16 Février 2017 , Rédigé par Antoine Rensonnet Publié dans #Bribes et fragments

Virtuose jusqu'au premier baiser, la comédie musicale de Damien Chazelle avance tambours battants et réconcilie l'amateur du genre avec Hollywood qui, jusqu'à présent, sortait des films musicaux assez lourds et difficiles à écouter (Evita, Moulin Rouge, Chicago, Les Misérables, ...). La seconde partie du film est plus faible mais on sort de la salle en chantonnant et faisant quelques petits pas de deux. Contrat rempli donc. Antoine revient sur la conclusion douce-amère qu'il a trouvé foireuse. nolan

La La Land (2016)

La La Land (2016)

La La Land, découplage – De La La Land, je me suis rapidement convaincu que la projection me renseignerait avant tout sur mon humeur de l’heure. Qu’elle soit plutôt apaisée, sinon douce, et le film me semblerait charmant. Qu’à l’inverse, celle-là soit maussade et celui-ci ne manquerait de m’apparaître comme surfait et écœurant. J’étais donc parti pour une séance de révélateur et aux trois quarts, alors que la romance entre Ryan Gosling et Emma Stone battait, sans s’essouffler, son plein, je jugeais l’ensemble assez chatoyant et étais habité, comme il est de rigueur devant une de ces bonnes vieilles comédies hollywoodiennes, d’une certaine gaieté. D’ailleurs, l’abattage de Damien Chazelle et de ses comédiens n’étant pas tout à fait pour rien devant pareille réjouissance, j’en étais même venu à réviser mon pronostic.
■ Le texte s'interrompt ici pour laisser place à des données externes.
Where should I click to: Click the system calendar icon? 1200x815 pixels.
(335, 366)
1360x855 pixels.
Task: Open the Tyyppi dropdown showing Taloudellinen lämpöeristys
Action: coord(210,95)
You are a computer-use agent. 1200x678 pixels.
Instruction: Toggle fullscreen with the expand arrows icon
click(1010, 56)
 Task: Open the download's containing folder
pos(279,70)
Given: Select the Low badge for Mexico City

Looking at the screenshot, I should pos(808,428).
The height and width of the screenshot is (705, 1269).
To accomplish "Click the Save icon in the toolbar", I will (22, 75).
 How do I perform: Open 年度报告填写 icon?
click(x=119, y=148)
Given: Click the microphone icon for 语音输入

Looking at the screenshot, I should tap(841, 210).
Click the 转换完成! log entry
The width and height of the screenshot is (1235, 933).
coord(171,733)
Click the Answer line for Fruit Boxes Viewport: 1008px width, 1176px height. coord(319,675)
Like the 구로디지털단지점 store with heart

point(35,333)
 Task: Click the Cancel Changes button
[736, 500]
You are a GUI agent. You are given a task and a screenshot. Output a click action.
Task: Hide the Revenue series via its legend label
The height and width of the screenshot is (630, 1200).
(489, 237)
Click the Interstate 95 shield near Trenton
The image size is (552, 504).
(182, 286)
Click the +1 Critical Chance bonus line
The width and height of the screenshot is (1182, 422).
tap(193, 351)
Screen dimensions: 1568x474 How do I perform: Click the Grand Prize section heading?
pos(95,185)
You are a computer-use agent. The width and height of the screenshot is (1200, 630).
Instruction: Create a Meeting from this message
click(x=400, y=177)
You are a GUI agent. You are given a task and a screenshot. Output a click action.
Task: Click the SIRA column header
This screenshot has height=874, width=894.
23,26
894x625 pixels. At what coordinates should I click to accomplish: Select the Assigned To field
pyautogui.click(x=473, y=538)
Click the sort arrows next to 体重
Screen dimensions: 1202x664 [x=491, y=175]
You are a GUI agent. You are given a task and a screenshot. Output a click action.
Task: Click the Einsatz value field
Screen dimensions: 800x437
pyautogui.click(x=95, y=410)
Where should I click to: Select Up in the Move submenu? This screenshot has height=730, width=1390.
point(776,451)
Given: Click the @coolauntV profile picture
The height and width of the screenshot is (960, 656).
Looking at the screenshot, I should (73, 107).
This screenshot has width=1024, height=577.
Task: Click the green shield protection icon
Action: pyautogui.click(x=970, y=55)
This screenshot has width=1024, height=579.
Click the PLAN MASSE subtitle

A ma grande surprise, le film possédait donc son effet propre et il était positif. Ce qui, du reste, mérite d’être souligné car il n’est finalement pas si fréquent que je manifeste une adhésion point trop sourcilleuse pendant quelques quatre-vingt-dix minutes.

Las, passé ce délai, mon impression se modifia très sensiblement. En effet, sans trop crier gare, La La Land s’embourba dans un mélodrame qui – c’était le risque – m’apparut de pacotille. Plus de rythme, ni d’idées, des chansons qui se raréfiaient et, soudain, se révélait crûment ce qui jusqu’ici avait été, fort délicatement, passé sous le tapis : les deux personnages traités très exactement de la même façon n’offraient pourtant pas un intérêt égal (pour faire court, lui en présentait nettement plus qu’elle) et ils étaient surtout bien seuls, aucun second rôle, ni histoire annexe n’ayant été esquissés ce qui interdisait à l’action tout rebond… Bref, il fallait prendre patience jusqu’à ce que tout ceci s’achève ce qui, certes, n’était plus si loin.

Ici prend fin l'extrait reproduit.